*Records provided:*
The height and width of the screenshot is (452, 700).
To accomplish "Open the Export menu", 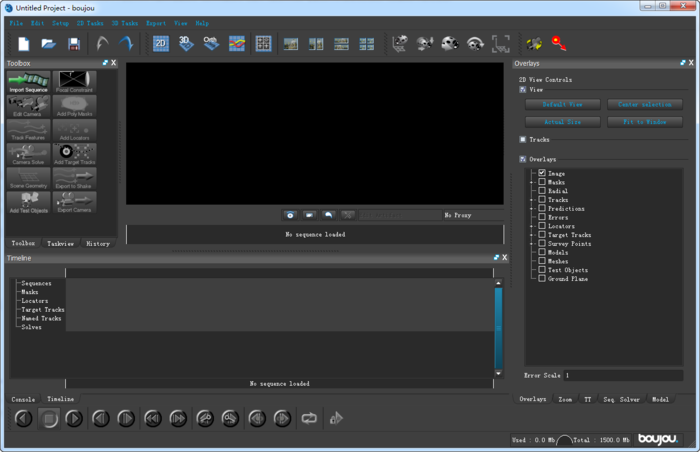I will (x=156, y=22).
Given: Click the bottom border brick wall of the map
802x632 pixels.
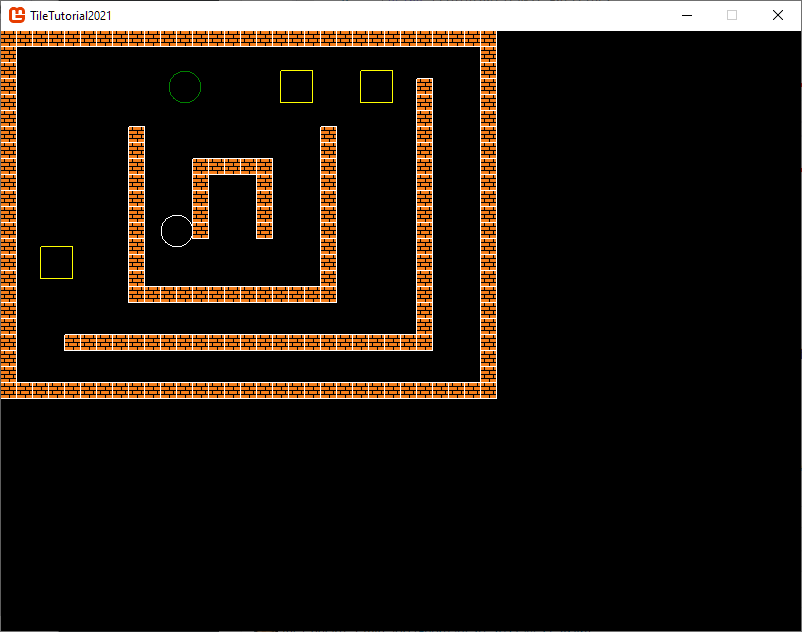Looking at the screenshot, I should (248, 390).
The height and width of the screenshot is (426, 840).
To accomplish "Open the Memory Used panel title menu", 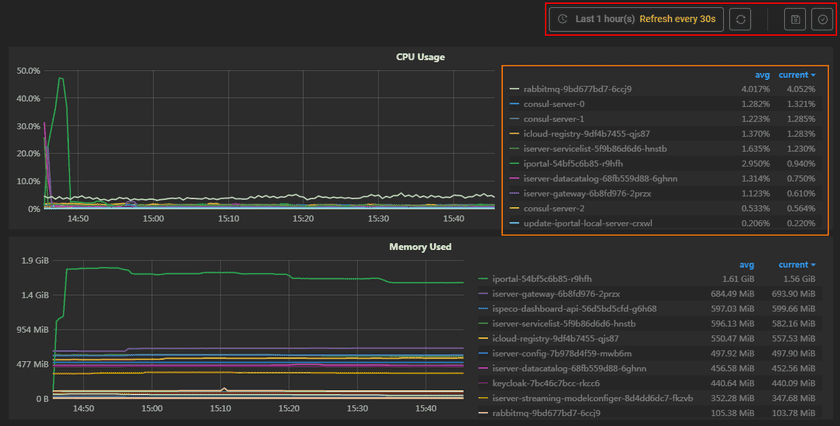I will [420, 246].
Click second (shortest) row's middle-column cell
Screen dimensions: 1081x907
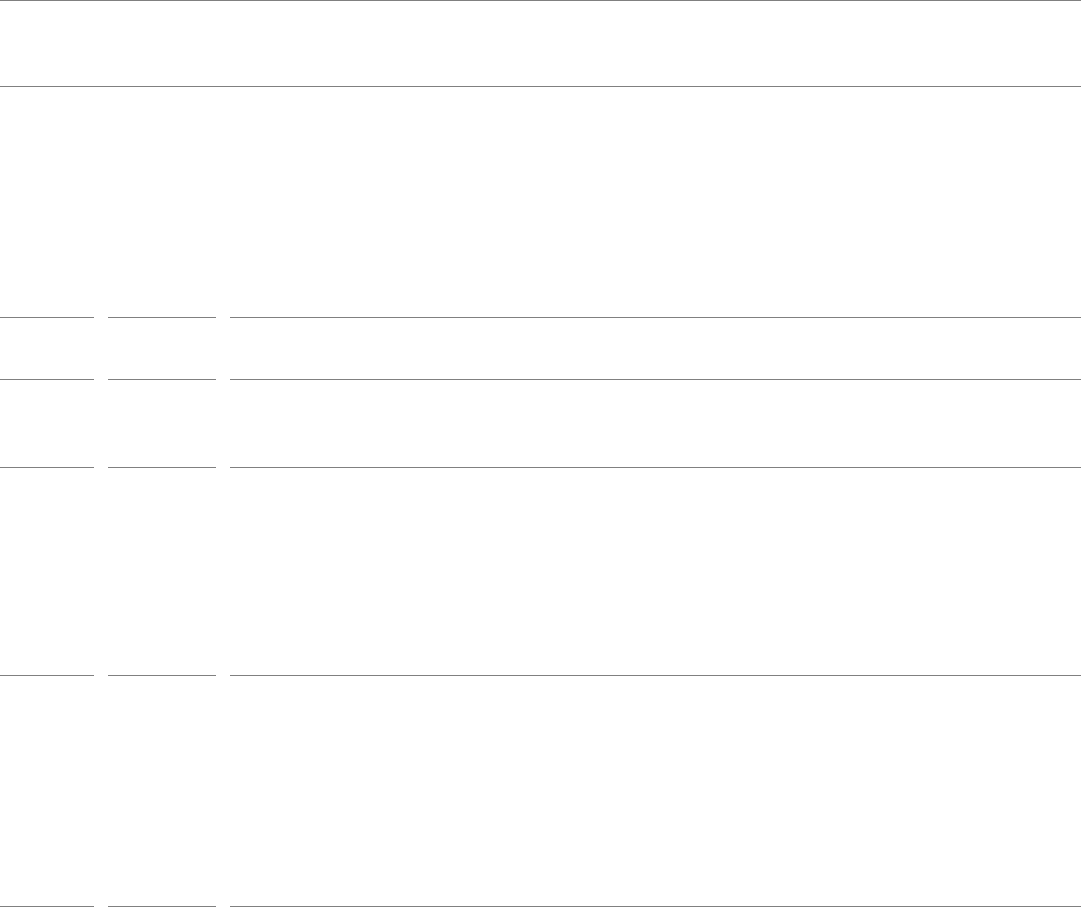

*Work instructions:*
If a line in the records contains the word "height", copy it out.

*Exercise result:*
The height and width of the screenshot is (452, 700).
The height and width of the screenshot is (426, 840).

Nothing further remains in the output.